Distributors of Foodservice and JanSan Supplies face the challenge of managing the constant flow of supplier purchase price changes. It’s this frequency which can lead to smaller margins and smaller profits if you don’t adjust your sell price to compensate.
With Trade and Revenue Management software, distributors can expand their inventories into new categories while improving margins, boosting customer satisfaction, and handle supplier purchase price changes easily. We have two practical ways to accommodate supplier purchase price changes, we think your pricing specialist will love them.
The operating systems used by distributors of Foodservice and JanSan supplies don’t support increasing prices on schedule for each customer. They have worked around this by maintaining customer pricing outside of the system, increasing the risk of pricing errors and making supplier purchase price changes difficult to apply.
With advanced pricing functionality within Trade and Revenue Management software, distributors can establish hierarchies by price group, product line, and product. Equally as important, distributors can convert the purchase price change into managed costs and into new selling prices to maintain profit margins within their ERP when suppliers make purchase price changes.
How does this benefit distributors? With hyper flexibility for pricing, distributors can do more with more. Distributors can increase their product offering without the corresponding increase in administration to support them. At the same, they can look to move their products online to make purchasing easier for customers and to compete with online retailers like Amazon.
Hint: With the ability to expand your product offering, your customers will streamline their purchasing and you will capture additional business from your competitors.

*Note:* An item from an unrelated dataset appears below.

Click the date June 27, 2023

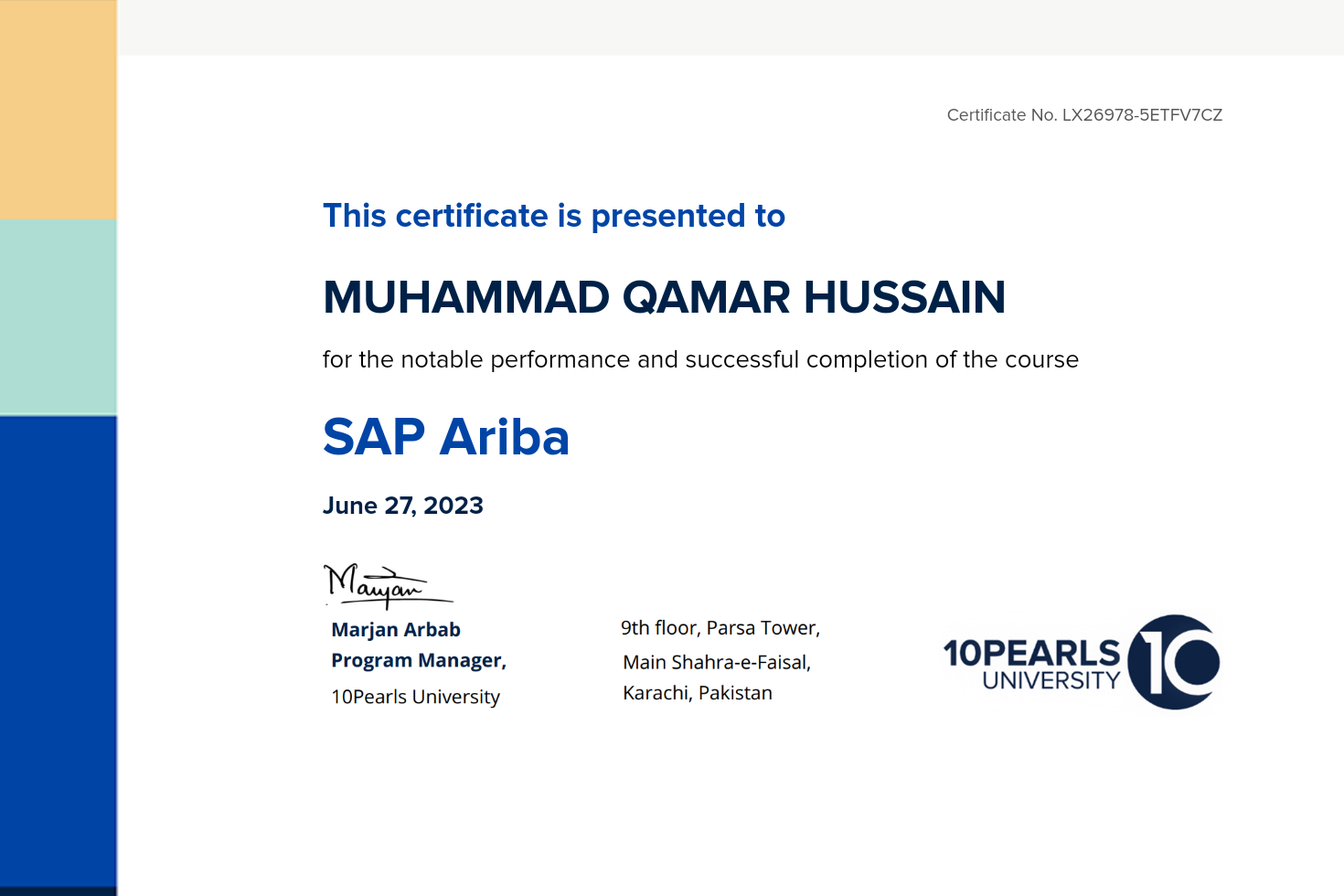click(402, 506)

With the frequency at which suppliers send through purchase price changes, distributors of Foodservice and JanSan supplies need to make a pricing change live as quickly as possible or risk sales being made without of date pricing. Trade and Revenue Management software can not only update pricing in an instant but with the inclusion of effective dates, distributors can control when prices are set in the future.
For example, if your supplier increases the cost of a specific product by $0.10 every quarter, you can add these known increases for the whole year to a Base List Price agreement and the price will go up automatically every quarter. This means you’re able to account for any price change notification agreements with customers.
Hint: With real-time pricing, you’re able to react in an instant to competitor pricing changes giving you the ability to compete against large online retailers like Amazon.